鳩山政権が誕生して早々、事前審査制度は廃止された。その代わり、内閣の機能を強化するために、大臣の補佐役として副大臣・政務官という役職が新設された。さらに「官僚は一歩下がってくれ。政治のことは政治家が決める」という問題意識の下、事務次官会議が廃止された。そして各府省に「政務三役会議」を設置し、行政の指針は政務三役会議で決定して、あとは官僚組織はすべてその決定に従いなさい、という体制を作ろうとしたのだ。ところがこの体制だけだと、政務三役の性格・能力によって、その省庁の監督がうまくいくかどうかはかなり左右されてしまう。実際、頭ごなしに怒鳴りつけるような勢いで命令を下していた閣僚も散見されたらしい。ここでまず政治家と官僚のディスコミュニケーションが生じてしまうのだ。

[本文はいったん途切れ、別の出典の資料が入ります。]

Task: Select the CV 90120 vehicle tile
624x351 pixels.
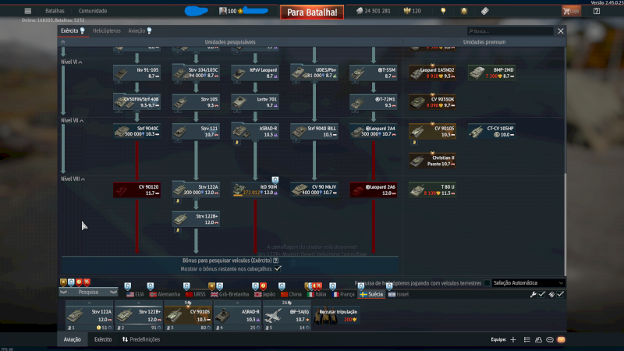Action: (x=136, y=190)
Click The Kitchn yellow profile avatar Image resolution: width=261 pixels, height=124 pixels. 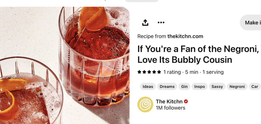coord(145,104)
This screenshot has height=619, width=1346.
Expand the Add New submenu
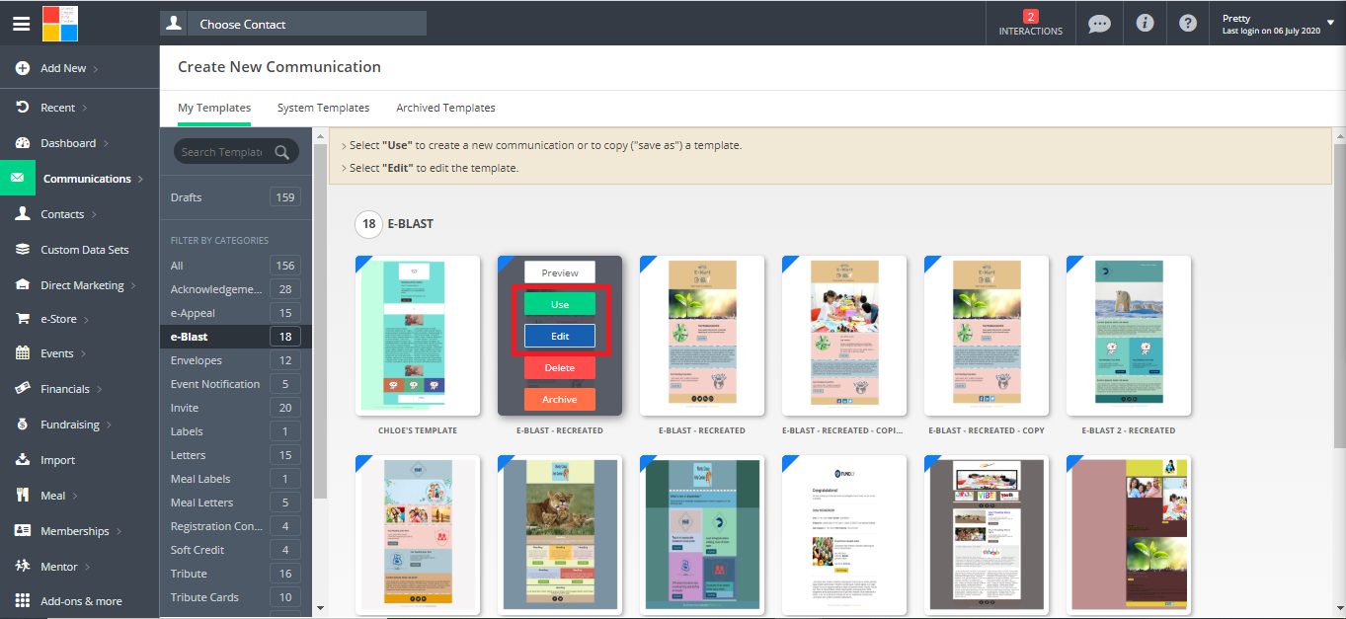64,68
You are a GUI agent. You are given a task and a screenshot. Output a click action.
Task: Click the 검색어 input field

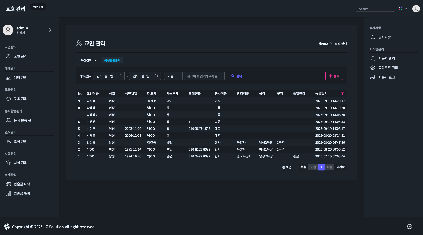204,76
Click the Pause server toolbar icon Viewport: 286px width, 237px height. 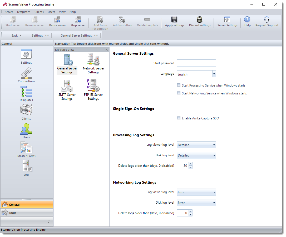57,20
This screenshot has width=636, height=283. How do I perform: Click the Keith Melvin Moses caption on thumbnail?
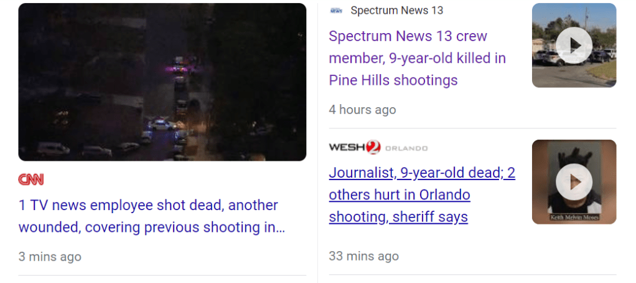click(574, 218)
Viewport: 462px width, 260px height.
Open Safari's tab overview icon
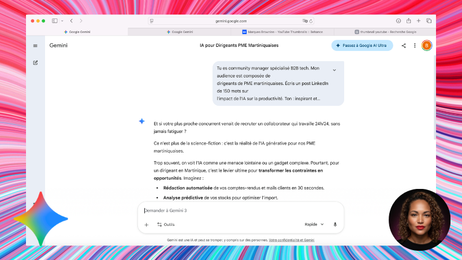429,21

また、事業仕分けはこれも政権が意欲満々で取り組み、派手に報道されたものの、思ったほどの無駄の削減ができなかった、埋蔵金は大して掘り出せなかった、と言われる。そもそも事業仕分け自体が官僚の財布に手を突っ込んで詮索することだし、ここでも官僚との信頼関係はかなり損なわれただろうと推測できる。また、ここに至るまで民主党政権が官僚の信頼を失っていたために、事業仕分けは本来削れる予算も削れなかったのではないか?と私は疑っている。

しかし結果的に、民主党政権は当初案の部分的な実施だとしても、子ども手当を実現させた。そして公立高校の無償化も実現させたのである。ここに至るまでの実効力はもう少し評価されるべきではないか?と思う。

ただその後、上記のような官僚とのディスコミュニケーションをはじめとした統治の稚拙さが反省され、野田政権の時期に事務次官会議は復活し、さらに事前審査制度も復活しているのである。

さらに民主党政権当初から提案されていた「国家戦略局」構想は、内閣官房内に国家戦略室を設けたまま会議を続けていたが、野田内閣において国家戦略会議という会議に統廃合された。しかしこれは実態としては自民党の経済財政諮問会議にかなり似たものだったと言われる。

つまり民主党政権は政権担当期間の終盤にかけて、事務次官会議、事前審査制、経済財政諮問会議など、自民党によく似た組織体に先祖返りしてしまったのである。これはある意味恐ろしいことではないだろうか?一見正義感にあふれて、自民党の病巣をえぐり出す、健全な統治機構に治療しなおす!と言っていたような政権が、数年で自民党体質に戻ってしまったのだ。それだけ、日本の政界には自民党体質になじんだ構造が根深く出来上がっているということだろう。再度、民主党のような統治機構改革のチャレンジをする必要はないのか?多くの国民が、もっと考えて然るべきことではないだろうか?